The mission of the restaurant is to promote an understanding of what it is to live life as a blind person as well as provide employment for the blind. The side effect is that without the sense of sight, your senses of smell and taste are heightened.*

The idea of dining in the dark got me to thinking and I eventually found myself looking for cutlery that lights up. I found a number of sites--Who knew there was such a need?--including We Glow Ware at the Virginia Toy Company. The We Glow Ware is actually fork, knife and spoon tops that fit onto glow sticks, so the glow is temporary, but you can change it up for each party you throw. Like red and green for Christmas, or blue and white for Chanukah.

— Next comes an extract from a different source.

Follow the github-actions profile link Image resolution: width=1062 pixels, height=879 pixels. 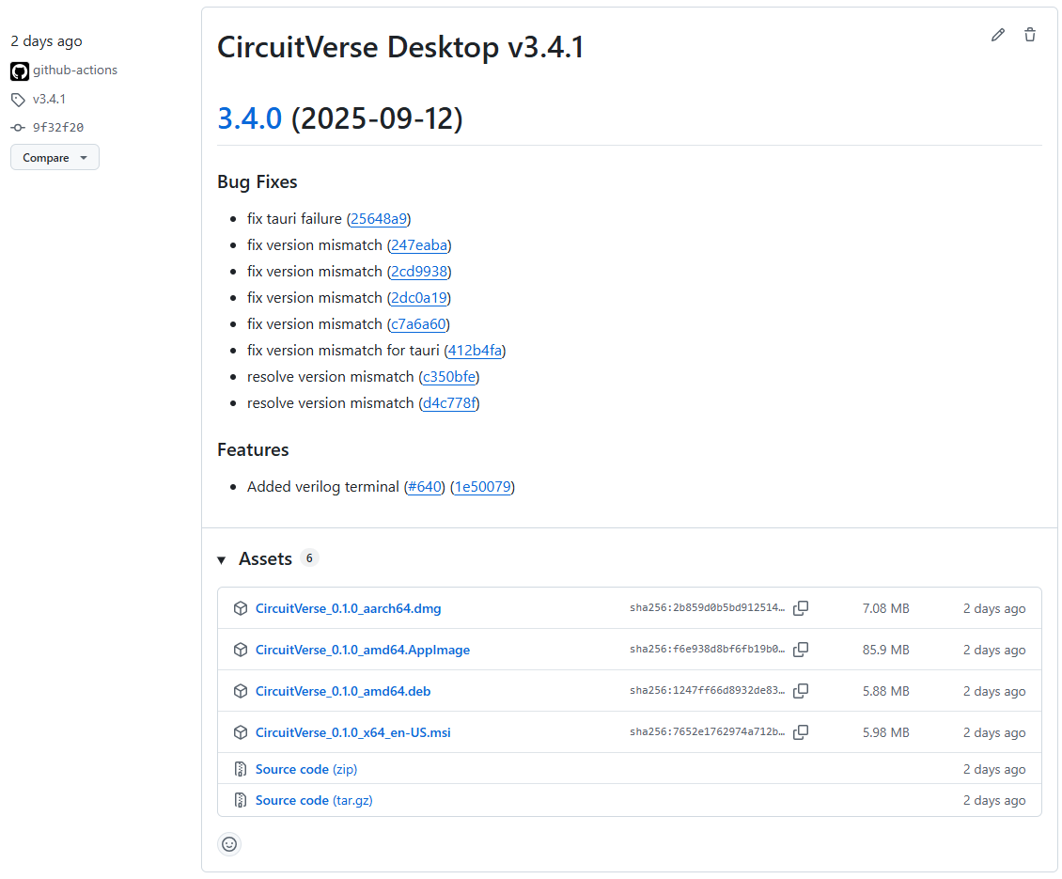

I also found flashing beer mugs, but I'll bet that's more interesting to a college kid who has had just enough beer that the flashing is amusing instead of intensely irritating.

*If you're a C.S.I. (Las Vegas) fan, you will have seen a recent episode all about the dining in the dark trend. (For any fanatics out there, it was Episode 2, Season 8 and was called "A La Cart.")

Tuesday, October 16, 2007

A world of flavor: 4 international cookbooks

I've been accused of having an "obvious" palate, meaning that I like really strong flavors, not vague nuanc-y flavors. I like really tart things and really spicy things and stinky cheese. So I decided to put together a little compendium of cookbooks that have crossed my desk recently that I feel will satisfy this obvious palate of mine.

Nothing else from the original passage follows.